The data: Begin
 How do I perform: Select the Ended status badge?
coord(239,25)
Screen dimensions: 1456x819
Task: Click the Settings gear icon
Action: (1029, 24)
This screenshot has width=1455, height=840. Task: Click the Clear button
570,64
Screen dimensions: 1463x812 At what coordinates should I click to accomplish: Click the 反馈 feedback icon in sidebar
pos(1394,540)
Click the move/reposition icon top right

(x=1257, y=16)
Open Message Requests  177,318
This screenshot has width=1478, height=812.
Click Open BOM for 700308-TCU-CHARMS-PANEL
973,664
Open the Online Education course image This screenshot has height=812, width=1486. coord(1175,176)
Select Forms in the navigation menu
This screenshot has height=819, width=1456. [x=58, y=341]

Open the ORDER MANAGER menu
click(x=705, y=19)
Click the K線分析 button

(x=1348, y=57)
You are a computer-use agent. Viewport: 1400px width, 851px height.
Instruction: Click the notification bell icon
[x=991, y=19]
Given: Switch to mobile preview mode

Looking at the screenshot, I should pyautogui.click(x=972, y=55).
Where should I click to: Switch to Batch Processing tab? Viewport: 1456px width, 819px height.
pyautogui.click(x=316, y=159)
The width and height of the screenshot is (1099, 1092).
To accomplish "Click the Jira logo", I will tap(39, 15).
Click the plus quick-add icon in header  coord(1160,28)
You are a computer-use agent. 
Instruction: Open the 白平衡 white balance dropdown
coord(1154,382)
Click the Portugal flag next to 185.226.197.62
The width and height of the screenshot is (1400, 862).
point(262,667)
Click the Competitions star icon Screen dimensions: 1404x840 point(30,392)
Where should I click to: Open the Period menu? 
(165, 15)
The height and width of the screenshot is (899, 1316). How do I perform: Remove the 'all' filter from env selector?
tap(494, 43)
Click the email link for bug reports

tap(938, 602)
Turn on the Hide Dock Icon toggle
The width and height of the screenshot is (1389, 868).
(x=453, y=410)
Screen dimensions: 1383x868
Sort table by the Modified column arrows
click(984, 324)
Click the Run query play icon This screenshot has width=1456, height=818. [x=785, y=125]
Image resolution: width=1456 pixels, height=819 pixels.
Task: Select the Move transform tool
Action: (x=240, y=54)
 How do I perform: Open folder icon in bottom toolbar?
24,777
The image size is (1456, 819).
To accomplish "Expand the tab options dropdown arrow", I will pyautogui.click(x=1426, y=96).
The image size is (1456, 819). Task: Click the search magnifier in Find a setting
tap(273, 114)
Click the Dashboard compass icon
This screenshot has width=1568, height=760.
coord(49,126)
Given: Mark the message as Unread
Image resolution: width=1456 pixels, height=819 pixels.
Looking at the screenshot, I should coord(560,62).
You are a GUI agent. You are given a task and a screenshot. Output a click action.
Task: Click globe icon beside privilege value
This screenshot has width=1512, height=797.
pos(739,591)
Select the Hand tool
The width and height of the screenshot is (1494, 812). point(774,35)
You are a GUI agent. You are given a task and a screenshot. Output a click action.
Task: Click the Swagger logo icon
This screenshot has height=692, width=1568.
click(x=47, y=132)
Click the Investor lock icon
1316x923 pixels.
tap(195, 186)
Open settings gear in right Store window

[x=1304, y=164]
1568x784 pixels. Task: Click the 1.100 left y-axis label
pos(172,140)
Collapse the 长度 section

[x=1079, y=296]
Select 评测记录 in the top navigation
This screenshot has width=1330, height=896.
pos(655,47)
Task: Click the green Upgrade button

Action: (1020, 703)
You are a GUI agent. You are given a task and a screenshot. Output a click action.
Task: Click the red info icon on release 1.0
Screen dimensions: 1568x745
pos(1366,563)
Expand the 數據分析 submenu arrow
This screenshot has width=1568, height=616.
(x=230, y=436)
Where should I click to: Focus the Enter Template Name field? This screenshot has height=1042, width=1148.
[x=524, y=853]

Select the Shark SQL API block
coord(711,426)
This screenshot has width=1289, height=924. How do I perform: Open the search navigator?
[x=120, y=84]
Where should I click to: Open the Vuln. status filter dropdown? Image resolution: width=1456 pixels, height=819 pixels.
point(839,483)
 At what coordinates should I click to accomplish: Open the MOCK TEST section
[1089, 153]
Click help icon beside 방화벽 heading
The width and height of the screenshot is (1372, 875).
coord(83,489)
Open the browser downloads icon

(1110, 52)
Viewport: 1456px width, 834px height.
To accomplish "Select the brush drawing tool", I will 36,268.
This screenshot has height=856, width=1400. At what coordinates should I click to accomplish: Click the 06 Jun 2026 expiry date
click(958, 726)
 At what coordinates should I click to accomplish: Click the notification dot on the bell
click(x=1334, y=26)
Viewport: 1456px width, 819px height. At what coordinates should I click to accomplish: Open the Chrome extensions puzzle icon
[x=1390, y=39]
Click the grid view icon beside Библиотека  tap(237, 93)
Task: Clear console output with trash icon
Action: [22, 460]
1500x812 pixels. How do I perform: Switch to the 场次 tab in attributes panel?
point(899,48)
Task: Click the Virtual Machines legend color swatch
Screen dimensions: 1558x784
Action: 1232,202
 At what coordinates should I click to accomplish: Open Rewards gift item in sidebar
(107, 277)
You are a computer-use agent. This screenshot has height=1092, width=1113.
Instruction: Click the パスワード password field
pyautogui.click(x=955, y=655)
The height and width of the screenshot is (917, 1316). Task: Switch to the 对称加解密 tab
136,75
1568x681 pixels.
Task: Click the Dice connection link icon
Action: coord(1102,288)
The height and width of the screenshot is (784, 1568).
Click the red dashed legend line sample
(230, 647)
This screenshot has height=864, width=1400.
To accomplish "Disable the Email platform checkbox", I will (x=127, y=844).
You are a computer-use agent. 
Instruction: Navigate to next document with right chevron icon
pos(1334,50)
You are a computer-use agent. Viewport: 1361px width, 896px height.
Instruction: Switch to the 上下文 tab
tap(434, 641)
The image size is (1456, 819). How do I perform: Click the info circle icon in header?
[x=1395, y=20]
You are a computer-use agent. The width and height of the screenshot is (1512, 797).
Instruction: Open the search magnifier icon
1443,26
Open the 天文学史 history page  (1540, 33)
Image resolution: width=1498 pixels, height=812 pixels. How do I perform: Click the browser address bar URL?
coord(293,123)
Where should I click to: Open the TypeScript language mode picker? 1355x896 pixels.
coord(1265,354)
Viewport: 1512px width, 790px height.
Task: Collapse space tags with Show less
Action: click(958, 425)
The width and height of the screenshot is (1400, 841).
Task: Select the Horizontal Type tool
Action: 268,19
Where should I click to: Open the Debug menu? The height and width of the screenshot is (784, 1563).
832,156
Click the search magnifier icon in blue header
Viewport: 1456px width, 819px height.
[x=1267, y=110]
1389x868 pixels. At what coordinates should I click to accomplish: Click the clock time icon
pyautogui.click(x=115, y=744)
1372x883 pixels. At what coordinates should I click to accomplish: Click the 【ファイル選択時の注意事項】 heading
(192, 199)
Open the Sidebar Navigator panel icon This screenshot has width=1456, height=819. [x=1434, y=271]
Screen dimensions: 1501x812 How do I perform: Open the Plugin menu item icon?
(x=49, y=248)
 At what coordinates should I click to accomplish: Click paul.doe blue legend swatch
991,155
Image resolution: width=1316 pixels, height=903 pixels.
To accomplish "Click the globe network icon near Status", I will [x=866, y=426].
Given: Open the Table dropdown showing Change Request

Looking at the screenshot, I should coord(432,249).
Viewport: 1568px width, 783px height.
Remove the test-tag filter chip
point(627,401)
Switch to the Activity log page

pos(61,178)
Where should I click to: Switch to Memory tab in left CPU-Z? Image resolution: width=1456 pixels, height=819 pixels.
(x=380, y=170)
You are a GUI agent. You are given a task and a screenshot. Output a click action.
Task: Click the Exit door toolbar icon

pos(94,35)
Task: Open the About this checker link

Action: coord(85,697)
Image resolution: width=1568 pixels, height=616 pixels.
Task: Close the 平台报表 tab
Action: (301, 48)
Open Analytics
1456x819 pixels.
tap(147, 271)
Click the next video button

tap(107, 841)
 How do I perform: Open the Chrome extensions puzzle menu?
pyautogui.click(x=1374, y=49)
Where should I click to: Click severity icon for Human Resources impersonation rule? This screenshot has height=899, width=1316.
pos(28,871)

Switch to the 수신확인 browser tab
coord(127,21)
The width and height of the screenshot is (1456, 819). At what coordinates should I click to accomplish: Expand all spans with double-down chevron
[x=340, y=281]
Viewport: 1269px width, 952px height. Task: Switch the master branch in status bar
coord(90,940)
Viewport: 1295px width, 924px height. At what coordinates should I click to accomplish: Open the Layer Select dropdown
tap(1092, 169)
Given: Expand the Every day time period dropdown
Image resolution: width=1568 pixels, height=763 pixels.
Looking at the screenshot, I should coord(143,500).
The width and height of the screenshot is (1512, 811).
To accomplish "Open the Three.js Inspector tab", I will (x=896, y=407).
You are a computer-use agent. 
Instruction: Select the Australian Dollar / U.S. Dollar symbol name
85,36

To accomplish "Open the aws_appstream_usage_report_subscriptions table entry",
The data: End
#### Assignment
The lines to output run from the one containing "Where should I click to: Click" to the last line of the entries; give them back exactly.

#### Exercise solution
Where should I click to: Click severity icon for Human Resources impersonation rule? This screenshot has height=899, width=1316.
pos(28,871)

Switch to the 수신확인 browser tab
coord(127,21)
The width and height of the screenshot is (1456, 819). At what coordinates should I click to accomplish: Expand all spans with double-down chevron
[x=340, y=281]
Viewport: 1269px width, 952px height. Task: Switch the master branch in status bar
coord(90,940)
Viewport: 1295px width, 924px height. At what coordinates should I click to accomplish: Open the Layer Select dropdown
tap(1092, 169)
Given: Expand the Every day time period dropdown
Image resolution: width=1568 pixels, height=763 pixels.
Looking at the screenshot, I should coord(143,500).
The width and height of the screenshot is (1512, 811).
To accomplish "Open the Three.js Inspector tab", I will (x=896, y=407).
You are a computer-use agent. 
Instruction: Select the Australian Dollar / U.S. Dollar symbol name
85,36

To accomplish "Open the aws_appstream_usage_report_subscriptions table entry",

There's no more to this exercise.